Assigned task = What you return must match the records character for character.

===

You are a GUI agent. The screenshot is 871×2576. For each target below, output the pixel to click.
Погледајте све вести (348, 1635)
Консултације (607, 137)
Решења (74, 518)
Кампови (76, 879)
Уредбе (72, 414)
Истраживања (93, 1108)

===

Answer section =
You are a GUI agent. The screenshot is 871×2576. For each target below, output the pixel to click.
Погледајте све вести (348, 1635)
Консултације (607, 137)
Решења (74, 518)
Кампови (76, 879)
Уредбе (72, 414)
Истраживања (93, 1108)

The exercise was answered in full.